At last the weather has turned to spring and, although I should perhaps have been working in my garden, I took the opportunity to go up to Kitt’s Grave. I have never really had a look round there at this time of year, like most people I go up to Martin Down in the summer to see the butterflies. The opening up of the habitat on Kitt’s grave has continued this winter and it is beginning to look more like grassland with scrub rather than scrubland with trees.
The area above should develop into grassland over the next couple of seasons and if we are able to graze it as well it should stay that way, providing a lot more habitat for the plants and insects the site is so famous for. There will still be large blocks of dense scrub, valuable as shelter and for nesting turtle dove and other birds.
We did not see a lot of wildlife, several bullfinch were nice and the sun had brought out a few common lizard.
We also found a blood-nosed beetle, I confess that until I looked it up when I got home I had not appreciated that these can be found as adults at any time of the year.

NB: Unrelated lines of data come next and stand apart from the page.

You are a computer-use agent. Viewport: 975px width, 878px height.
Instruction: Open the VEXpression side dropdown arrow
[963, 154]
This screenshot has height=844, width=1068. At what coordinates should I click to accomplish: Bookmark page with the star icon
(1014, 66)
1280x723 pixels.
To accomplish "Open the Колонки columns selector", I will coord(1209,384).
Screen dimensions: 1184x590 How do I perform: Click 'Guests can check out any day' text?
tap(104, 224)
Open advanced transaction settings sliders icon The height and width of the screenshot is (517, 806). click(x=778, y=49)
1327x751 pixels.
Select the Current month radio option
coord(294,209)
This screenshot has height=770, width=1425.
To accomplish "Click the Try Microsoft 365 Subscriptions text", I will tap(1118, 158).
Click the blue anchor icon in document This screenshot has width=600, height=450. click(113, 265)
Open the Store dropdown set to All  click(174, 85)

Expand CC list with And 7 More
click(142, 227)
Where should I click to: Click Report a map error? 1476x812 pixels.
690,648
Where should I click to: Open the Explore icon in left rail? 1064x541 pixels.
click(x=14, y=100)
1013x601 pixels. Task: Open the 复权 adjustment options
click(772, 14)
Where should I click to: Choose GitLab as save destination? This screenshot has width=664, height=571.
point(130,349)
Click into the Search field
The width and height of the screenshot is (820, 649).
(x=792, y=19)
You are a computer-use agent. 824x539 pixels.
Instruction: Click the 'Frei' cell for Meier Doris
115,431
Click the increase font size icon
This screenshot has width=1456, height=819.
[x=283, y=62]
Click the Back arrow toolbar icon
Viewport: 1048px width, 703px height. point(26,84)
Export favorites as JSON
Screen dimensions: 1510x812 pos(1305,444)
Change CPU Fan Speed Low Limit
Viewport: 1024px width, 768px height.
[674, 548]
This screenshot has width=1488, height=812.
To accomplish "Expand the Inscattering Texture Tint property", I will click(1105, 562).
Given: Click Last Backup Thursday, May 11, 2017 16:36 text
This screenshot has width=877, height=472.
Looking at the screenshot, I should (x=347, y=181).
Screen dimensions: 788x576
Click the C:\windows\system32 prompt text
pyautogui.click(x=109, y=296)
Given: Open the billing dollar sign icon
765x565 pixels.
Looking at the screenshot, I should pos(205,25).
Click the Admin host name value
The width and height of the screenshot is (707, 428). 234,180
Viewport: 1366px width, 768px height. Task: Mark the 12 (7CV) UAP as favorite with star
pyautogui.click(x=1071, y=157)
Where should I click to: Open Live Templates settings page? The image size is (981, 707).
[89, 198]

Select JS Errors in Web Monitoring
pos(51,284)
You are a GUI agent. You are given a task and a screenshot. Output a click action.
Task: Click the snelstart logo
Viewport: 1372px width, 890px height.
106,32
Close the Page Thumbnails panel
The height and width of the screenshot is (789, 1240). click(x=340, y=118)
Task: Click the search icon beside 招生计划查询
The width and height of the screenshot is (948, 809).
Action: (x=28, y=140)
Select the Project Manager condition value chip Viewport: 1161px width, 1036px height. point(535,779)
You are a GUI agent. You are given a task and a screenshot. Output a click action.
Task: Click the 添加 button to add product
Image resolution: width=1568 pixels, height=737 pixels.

They the largest species of a group known as “Leaf-beetles” and eat bedstraws growing in open habitats, so it is easy to see why downland is a favourite area to find them in. They have particularly wonderful feet and a very deliberate way of walking. The elytra are fused along the midline so unlike most beetles they cannot fly. The elytra are the two halves of the “back” and are actually modified fore-wings, the wings other beetles use to fly with are the other of their two pairs.